> Problem to solve
The lines below starting at the line containing "Where should I click to: Confirm" and ending at the line containing "Image resolution: width=1344" are to be repeated exactly, with both ends kept and nothing else added.

> Data to use

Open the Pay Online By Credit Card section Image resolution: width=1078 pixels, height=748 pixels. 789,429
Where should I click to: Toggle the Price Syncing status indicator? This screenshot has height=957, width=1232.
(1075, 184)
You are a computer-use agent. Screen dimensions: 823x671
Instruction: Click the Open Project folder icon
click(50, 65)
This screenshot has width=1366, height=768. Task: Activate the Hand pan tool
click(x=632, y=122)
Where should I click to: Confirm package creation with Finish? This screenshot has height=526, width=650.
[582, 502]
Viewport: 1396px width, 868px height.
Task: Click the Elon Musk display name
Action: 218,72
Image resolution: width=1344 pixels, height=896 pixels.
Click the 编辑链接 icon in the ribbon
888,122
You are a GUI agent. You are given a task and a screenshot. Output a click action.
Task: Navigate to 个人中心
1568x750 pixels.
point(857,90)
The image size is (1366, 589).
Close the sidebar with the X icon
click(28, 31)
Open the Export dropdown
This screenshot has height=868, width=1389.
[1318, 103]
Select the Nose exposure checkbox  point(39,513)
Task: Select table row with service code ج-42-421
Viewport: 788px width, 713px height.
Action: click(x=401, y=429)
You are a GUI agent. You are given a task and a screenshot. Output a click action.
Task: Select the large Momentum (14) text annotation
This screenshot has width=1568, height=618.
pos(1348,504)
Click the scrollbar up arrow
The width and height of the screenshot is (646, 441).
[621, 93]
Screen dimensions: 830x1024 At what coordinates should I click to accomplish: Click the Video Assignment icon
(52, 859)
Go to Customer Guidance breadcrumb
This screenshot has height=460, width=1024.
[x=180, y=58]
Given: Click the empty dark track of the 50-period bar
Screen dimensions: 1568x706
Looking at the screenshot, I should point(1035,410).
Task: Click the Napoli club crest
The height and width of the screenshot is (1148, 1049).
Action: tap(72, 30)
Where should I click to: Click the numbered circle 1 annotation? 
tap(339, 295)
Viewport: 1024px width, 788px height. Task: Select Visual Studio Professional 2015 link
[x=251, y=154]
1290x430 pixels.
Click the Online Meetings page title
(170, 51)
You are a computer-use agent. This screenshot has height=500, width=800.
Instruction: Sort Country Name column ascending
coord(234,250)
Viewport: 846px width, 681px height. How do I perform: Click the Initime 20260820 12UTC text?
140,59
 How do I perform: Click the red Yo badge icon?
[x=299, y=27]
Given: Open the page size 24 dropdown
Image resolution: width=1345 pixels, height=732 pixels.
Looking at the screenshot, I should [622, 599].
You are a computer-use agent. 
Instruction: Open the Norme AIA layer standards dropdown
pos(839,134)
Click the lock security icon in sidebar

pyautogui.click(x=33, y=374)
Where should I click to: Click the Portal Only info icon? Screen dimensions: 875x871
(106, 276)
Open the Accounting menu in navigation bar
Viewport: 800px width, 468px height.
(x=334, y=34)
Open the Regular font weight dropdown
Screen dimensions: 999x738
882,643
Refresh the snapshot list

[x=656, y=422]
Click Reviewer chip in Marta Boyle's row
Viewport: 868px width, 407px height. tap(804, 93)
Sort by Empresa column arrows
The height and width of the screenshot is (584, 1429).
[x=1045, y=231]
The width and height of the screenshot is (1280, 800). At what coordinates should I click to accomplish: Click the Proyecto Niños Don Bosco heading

> Answer to the problem
Where should I click to: Confirm package creation with Finish? This screenshot has height=526, width=650.
[582, 502]
Viewport: 1396px width, 868px height.
Task: Click the Elon Musk display name
Action: 218,72
Image resolution: width=1344 pixels, height=896 pixels.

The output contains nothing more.